Effect of integrin α5β1 inhibition on SDF-l/CXCR4-mediated choroidal neovascularization

Yang Lyu; Wen-Qin Xu; Li-Juan Sun; Xiao-Yan Pan; Jian Zhang; Yu-Sheng Wang

doi:10.18240/ijo.2018.05.04

Effect of integrin α5β1 inhibition on SDF-l/CXCR4-mediated choroidal neovascularization

Int J Ophthalmol. 2018 May 18;11(5):726-735. doi: 10.18240/ijo.2018.05.04. eCollection 2018.

Authors

Yang Lyu^{1

2}, Wen-Qin Xu¹, Li-Juan Sun¹, Xiao-Yan Pan¹, Jian Zhang³, Yu-Sheng Wang¹

Affiliations

¹ Department of Ophthalmology, Eye Institute of China PLA, Xijing Hospital, the Fourth Military Medical University, Xi'an 710032, Shaanxi Province, China.
² Department of Ophthalmology, General Hospital of Lanzhou Military Command, Lanzhou 730050, Gansu Province, China.
³ Department of Biochemistry and Molecular Biology, the Fourth Military Medical University, Xi'an 710032, Shaanxi Province, China.

Abstract

Aim: To investigate the roles of integrins in choroidal neovascularization (CNV) and their associations with the stromal cell-derived factor-1 (SDF-1)/CXCR4 axis.

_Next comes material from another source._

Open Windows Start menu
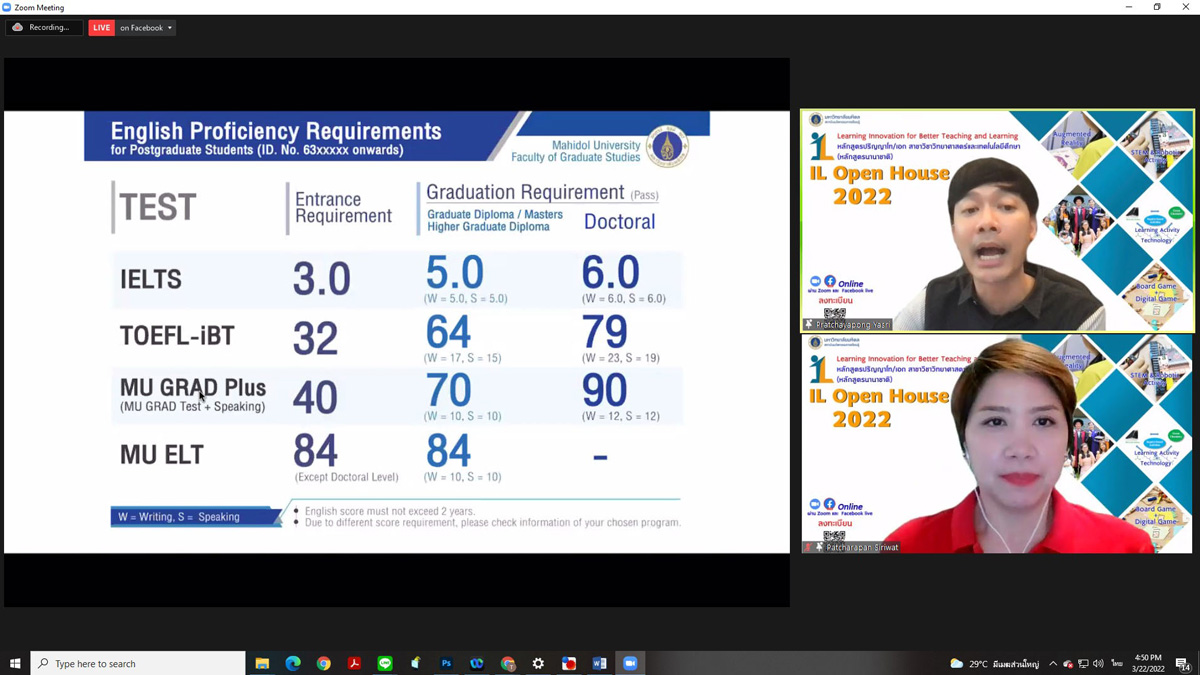The width and height of the screenshot is (1200, 675). click(15, 664)
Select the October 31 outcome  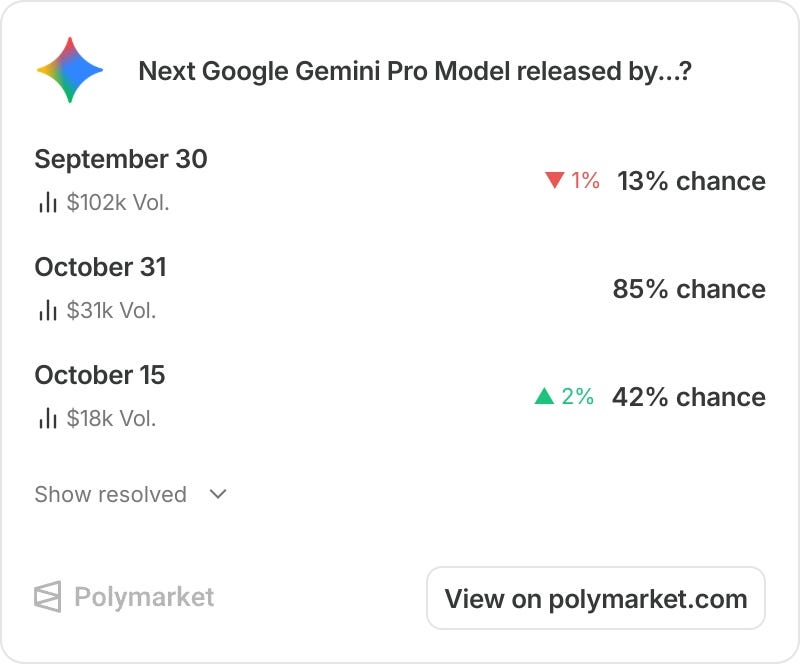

Methods: CNV lesions were induced in mice using laser photocoagulation. After CNV induction, all animals were randomly assigned to: control, SDF-1, SDF-1+age-related macular degeneration (AMD) 3100 (CXCR4 inhibitor), and SDF-1+ATN161 (integrin α5β1 inhibitor) groups; their effects on CNV progression were observed using hematoxylin eosin (HE) staining, fundus fluorescein angiography (FFA) grading and optical coherence tomography (OCT), and their effects on CXCR4/integrin α5 expression were evaluated using Western blot and double immunofluorescence staining. Hypoxia-exposed endothelial cells (ECs) were used to simulate CNV in vitro, they were treated with SDF-1, combined with CXCR4 siRNA/AMD3100 or ATN161, and expression of integrin α5, cell migration and tube formation were analyzed.

Results: Integrin subunit α5 increased at 3^rd and 7^th day and decreased at 14^th day in CNV mice, with no significant change of β1-integrin. CXCR4 expression in CNV mice had persistent increase within 14d after induction. SDF-1 treatment significantly promoted the CNV progression during 3-14d. The mean CNV length in AMD3100 and ATN161 group at day 7 was 270.13 and 264.23 µm in HE images, significantly lower than the mean length in SDF-1 (345.70 µm) group. AMD3100 and ATN161 also significantly reduced thickness and leakage of CNV induced by SDF-1. Mean integrin α5 positive area in SDF-1 group reached 2.31×104 µm², significantly higher than control (1.25×104 µm²), which decreased to 1.78×104 µm² after AMD3100 treatment. About 61.36% of ECs in CNV lesions expressed α5 in SDF-1 group, which significantly decreased to 43.12% after AMD3100 treatment. In vitro, integrin α5 peaked by 6 folds after 6h of hypoxia exposure and CXCR4 gradually increased by up to 2.3 folds after 24h of hypoxia. Approximately 25.12% of ECs expressed integrin α5 after SDF-1 stimulation, which decreased to 7.2%-9.5% after si-CXCR4 or AMD3100 treatment. ATN161 exerted an inhibitory effect comparable to that of si-CXCR4 on EC migration and tube formation in the presence of SDF-1.

Conclusion: SDF-1/CXCR4 signaling induces integrin α5β1 expression in ECs to promote CNV.

Keywords: CXCR4; choroidal neovascularization; endothelial cells; hypoxia; integrin α5β1; stromal cell-derived factor-1.